Оценить:
 Рейтинг: 4.67

Труды по истории Москвы

Год написания книги
2009
<< 1 ... 10 11 12 13 14 15 16 >>
На страницу:
14 из 16
Настройки чтения
Размер шрифта
Высота строк
Поля

Тяжелым, иной раз безысходным, было положение холопов в знатных боярских домах. О случаях, когда «лукавые рабы» убивали своих господ, будет сказано дальше.

Грамоты упоминают о беглых холопах, бежавших от невыносимого домашнего рабства. Два повара и два сокольника («мои холопы беглые») бежали от боярина Тучки—Морозова.[352 - АСЭИ. Т. 1. С. 524.] Это уже люди очень близкие к своему господину, обладавшему, видимо, тяжелым характером. Бывали, и, вероятно, не так редко, и другие бытовые драмы и комедии, чаще драмы, разыгрывавшиеся в боярских дворах. Песня о Ваньке Ключнике была сложена в XVII столетии. В ней рассказывалось об известном в это время лице – ключнике кн. Волконского. Но подобные случаи происходили гораздо раньше. Приведем с некоторыми сокращениями рассказ о таком ключнике первой половины XVI века, впоследствии казанском архиепископе Гурии.

Рождение и воспитание его, повествует житие Гурия, было в городе Радонеже, родом от меньших бояр, в миру было ему имя Григорий, сын Григориев Руготин. Случилось ему служить у некоего князя, именем Ивана, который именовался Пеньковым. Случилось это или по бедности, или по насилию, как многажды бывает, когда сильные неволею порабощают меньших… Григорий жил в добродетели, и господин, видев его добронравие, начал его любить, также и госпожа за смирение его и за кротость начала его беречь («брещи»). Господин же повелел Григорию быть в доме своем строителем и все домашние дела ему поручил. И все строил Григорий в доме господина своего хорошо. Старый же общий враг наш (т. е. дьявол), не хотя видеть человека, живущего в добродетели и ходящего по заповедям Божиим, воздвизает на доброго войну, как древле на праведного и святого отрока Иосифа, и поучает старейших слуг завидовать праведному и лгать… Не на одного Григория творят клеветники напасти, но и господина и госпожу и детей их вводят в нестерпимую печаль. Рассказывают, будто Григорий вступил в беззаконную связь с госпожою своею. Господин же Григориев, услышав об этом, быстро и без расследования повелевает умертвить Григория. Сын же господина, разумный, понял, что злая эта вещь сделает нестерпимый срам отцу его и матери и самому ему, тщательно допытывается у тех клеветников, как и Даниил клевещущих на целомудренную, к тому же верит и матери своей, что этот злой ложный вымысел сделан дьяволом, а никак не истина. И умоляет отца, чтобы тот не спешил верить клевещущим и не подвергнул бы себя окончательно позору и их детей не осрамил бы навсегда и не обесчестил бы весь род наш.

#### Исходные данные
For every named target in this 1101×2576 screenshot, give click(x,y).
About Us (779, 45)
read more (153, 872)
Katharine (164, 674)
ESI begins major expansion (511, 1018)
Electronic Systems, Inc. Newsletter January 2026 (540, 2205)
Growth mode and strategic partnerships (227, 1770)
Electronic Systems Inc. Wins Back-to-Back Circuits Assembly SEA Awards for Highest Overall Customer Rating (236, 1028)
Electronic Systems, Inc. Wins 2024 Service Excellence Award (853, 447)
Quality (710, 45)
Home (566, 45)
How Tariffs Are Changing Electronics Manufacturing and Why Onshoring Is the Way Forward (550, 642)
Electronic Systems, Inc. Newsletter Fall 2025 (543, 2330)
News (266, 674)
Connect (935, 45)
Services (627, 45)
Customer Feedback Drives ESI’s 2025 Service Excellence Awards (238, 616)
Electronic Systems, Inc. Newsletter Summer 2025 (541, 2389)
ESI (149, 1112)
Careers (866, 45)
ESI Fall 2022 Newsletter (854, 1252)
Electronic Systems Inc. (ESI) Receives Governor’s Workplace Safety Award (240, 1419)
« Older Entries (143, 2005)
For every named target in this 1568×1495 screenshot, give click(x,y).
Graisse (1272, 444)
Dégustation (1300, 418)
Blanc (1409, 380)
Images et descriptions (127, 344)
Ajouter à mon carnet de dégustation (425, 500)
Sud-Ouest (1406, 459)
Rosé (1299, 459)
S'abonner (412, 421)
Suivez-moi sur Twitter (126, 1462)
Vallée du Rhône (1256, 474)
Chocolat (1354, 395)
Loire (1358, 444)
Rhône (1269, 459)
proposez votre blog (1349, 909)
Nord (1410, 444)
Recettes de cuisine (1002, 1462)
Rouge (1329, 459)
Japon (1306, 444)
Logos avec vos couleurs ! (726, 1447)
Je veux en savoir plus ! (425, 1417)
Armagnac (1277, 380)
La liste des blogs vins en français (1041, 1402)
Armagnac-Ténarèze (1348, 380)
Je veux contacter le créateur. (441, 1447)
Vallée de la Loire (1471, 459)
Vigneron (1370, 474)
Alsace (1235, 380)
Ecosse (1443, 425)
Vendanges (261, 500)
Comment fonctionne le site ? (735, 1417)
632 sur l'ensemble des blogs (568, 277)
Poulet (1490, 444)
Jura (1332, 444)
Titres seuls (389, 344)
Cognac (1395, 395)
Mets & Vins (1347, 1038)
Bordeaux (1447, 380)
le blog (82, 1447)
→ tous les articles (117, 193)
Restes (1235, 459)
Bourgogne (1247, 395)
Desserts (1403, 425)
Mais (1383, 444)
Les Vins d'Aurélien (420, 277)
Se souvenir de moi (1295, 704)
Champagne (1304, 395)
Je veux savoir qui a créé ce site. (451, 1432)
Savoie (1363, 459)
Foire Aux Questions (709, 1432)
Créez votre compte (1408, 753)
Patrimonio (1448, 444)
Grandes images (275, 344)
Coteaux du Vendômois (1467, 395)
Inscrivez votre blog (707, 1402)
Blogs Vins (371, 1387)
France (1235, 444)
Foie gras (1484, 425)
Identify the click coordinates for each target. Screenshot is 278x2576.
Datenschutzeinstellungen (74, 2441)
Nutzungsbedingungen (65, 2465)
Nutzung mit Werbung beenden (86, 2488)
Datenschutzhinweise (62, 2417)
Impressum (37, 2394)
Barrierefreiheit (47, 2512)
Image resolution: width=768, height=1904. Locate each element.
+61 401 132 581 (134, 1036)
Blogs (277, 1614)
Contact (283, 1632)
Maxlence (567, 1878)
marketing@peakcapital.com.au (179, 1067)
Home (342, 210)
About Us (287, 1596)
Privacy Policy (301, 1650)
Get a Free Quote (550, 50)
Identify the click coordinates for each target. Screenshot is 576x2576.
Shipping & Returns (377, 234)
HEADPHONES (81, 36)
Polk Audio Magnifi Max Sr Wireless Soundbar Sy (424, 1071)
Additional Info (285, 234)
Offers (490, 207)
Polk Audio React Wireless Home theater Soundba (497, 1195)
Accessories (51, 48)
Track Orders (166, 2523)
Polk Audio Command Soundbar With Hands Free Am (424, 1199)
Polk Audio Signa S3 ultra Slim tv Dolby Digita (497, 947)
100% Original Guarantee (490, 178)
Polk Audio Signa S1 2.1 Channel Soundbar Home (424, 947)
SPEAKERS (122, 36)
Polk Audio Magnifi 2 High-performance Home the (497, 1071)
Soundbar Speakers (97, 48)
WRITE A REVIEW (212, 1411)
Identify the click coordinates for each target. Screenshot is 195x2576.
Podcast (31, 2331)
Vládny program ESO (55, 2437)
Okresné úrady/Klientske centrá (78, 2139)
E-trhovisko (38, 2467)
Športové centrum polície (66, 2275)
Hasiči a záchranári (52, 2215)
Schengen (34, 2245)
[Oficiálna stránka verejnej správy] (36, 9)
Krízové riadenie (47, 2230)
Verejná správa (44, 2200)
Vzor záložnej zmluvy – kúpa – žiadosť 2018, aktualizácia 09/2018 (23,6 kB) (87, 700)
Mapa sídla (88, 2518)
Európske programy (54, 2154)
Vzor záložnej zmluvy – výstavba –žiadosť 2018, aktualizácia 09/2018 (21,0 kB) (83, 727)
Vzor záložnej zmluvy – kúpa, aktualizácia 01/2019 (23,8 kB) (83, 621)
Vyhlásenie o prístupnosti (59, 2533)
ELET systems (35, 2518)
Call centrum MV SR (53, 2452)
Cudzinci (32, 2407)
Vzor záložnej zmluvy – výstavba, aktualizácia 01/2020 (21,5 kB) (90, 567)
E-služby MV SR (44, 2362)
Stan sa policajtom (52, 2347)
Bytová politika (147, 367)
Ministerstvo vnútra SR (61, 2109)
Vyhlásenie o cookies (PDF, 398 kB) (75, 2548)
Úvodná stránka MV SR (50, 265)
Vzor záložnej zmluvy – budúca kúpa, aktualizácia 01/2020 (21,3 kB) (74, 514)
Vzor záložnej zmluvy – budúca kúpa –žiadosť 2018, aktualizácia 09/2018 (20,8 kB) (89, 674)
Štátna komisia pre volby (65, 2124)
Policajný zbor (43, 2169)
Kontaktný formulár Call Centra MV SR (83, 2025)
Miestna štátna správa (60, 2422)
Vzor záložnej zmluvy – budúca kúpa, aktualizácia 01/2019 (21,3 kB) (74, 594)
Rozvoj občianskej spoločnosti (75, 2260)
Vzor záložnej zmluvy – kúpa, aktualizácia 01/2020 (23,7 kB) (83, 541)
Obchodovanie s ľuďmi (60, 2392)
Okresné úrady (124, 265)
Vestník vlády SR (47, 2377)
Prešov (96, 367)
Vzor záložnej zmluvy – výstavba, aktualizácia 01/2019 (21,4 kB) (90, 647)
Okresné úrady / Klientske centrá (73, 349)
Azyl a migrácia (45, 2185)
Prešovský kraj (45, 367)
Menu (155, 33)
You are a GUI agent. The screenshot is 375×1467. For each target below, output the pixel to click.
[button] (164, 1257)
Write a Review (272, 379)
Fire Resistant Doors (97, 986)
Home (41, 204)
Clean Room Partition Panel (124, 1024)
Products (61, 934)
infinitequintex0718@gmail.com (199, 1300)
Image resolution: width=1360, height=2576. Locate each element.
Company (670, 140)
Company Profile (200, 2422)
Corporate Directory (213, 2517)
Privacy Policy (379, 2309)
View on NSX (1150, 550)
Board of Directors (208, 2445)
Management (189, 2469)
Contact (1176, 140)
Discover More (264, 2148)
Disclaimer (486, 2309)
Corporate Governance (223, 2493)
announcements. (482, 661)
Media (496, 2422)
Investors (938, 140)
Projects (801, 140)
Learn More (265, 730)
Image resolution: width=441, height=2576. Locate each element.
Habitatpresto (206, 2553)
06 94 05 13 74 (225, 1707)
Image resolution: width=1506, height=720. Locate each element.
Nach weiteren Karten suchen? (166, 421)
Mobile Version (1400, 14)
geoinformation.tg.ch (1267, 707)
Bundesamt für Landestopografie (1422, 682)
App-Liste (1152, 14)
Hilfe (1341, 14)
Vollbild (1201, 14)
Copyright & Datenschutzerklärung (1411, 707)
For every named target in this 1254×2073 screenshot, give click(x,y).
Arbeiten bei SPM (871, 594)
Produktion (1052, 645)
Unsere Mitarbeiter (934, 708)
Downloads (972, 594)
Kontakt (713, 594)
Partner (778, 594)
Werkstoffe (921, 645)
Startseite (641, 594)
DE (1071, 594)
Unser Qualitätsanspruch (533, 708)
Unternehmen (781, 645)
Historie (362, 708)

#### Задания
A) Согласуются ли с приведённым отрывком утверждения ниже? На каждое ответьте «да» или «нет» и дословно процитируйте решающие слова отрывка.
(i) Песня о Ваньке Ключнике была сложена в XVI веке.
(ii) Григорий родился и вырос в городе Радонеже.
(iii) От боярина Тучки-Морозова бежали два повара и два сокольника.
B) Оформите часть записей в виде нумерованного списка. Начните со строки, где есть «Restes (1235, 459)», и остановитесь после строки с «marketing@peakcapital.com.au (179, 1067)». Пустые строки не включайте.

#### Ответы
A)
(i) Нет: «Песня о Ваньке Ключнике была сложена в XVII столетии.»
(ii) Да: «Рождение и воспитание его, повествует житие Гурия, было в городе Радонеже».
(iii) Да: «Два повара и два сокольника („мои холопы беглые“) бежали от боярина Тучки—Морозова.»

B)
1. Restes (1235, 459)
2. Bourgogne (1247, 395)
3. Desserts (1403, 425)
4. Mais (1383, 444)
5. Les Vins d'Aurélien (420, 277)
6. Se souvenir de moi (1295, 704)
7. Champagne (1304, 395)
8. Je veux savoir qui a créé ce site. (451, 1432)
9. Savoie (1363, 459)
10. Foire Aux Questions (709, 1432)
11. Créez votre compte (1408, 753)
12. Patrimonio (1448, 444)
13. Grandes images (275, 344)
14. Coteaux du Vendômois (1467, 395)
15. Inscrivez votre blog (707, 1402)
16. Blogs Vins (371, 1387)
17. France (1235, 444)
18. Foie gras (1484, 425)
19. Identify the click coordinates for each target. Screenshot is 278x2576.
20. Datenschutzeinstellungen (74, 2441)
21. Nutzungsbedingungen (65, 2465)
22. Nutzung mit Werbung beenden (86, 2488)
23. Datenschutzhinweise (62, 2417)
24. Impressum (37, 2394)
25. Barrierefreiheit (47, 2512)
26. Image resolution: width=768, height=1904. Locate each element.
27. +61 401 132 581 (134, 1036)
28. Blogs (277, 1614)
29. Contact (283, 1632)
30. Maxlence (567, 1878)
31. marketing@peakcapital.com.au (179, 1067)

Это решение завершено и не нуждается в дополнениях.